Looking at the model training process from a complete centralized computing power perspective, the steps typically include: data preparation, data segmentation, inter-device data transmission, parallel training, gradient aggregation, parameter updating, synchronization, and repeated training. In this process, even with centralized data centers using high-performance computing device clusters and sharing computing tasks through high-speed network connections, the high communication costs become one of the major limitations of a decentralized computing power network.
Therefore, despite the many advantages and potential of decentralized computing power networks, the development path still faces challenges considering the current communication costs and operational difficulties. In practice, realizing a decentralized computing power network requires overcoming many practical technical issues, whether it is ensuring the reliability and security of nodes, managing and scheduling dispersed computing resources effectively, or achieving efficient data transmission and communication. These are all significant problems to address.
Conclusion: Expectations for Idealists
Returning to the reality of business, the narrative of the deep integration of AI and Web 3 seems promising, but capital and users tell us through actual actions that this is bound to be an exceptionally challenging journey of innovation. Unless the project team can embrace a powerful patron like OpenAI while maintaining its own strength, the bottomless R&D costs and the unclear business model will crush us completely.
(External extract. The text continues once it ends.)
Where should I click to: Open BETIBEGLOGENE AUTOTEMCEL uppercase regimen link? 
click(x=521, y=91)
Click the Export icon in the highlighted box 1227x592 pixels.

Whether it's AI or Web 3, they are currently in the very early stages of development, just like the dot-com bubble at the end of the last century, which didn't really enter its golden age until nearly a decade later. McCarthy once fantasized about designing artificial intelligence with human intelligence within a holiday, but it took nearly seventy years for us to take a crucial step in artificial intelligence.
Web 3+AI is the same, we have already determined the correctness of the direction, the rest is left to time.
As the tide of time gradually recedes, those who stand firm will be the cornerstone that leads us from science fiction to reality.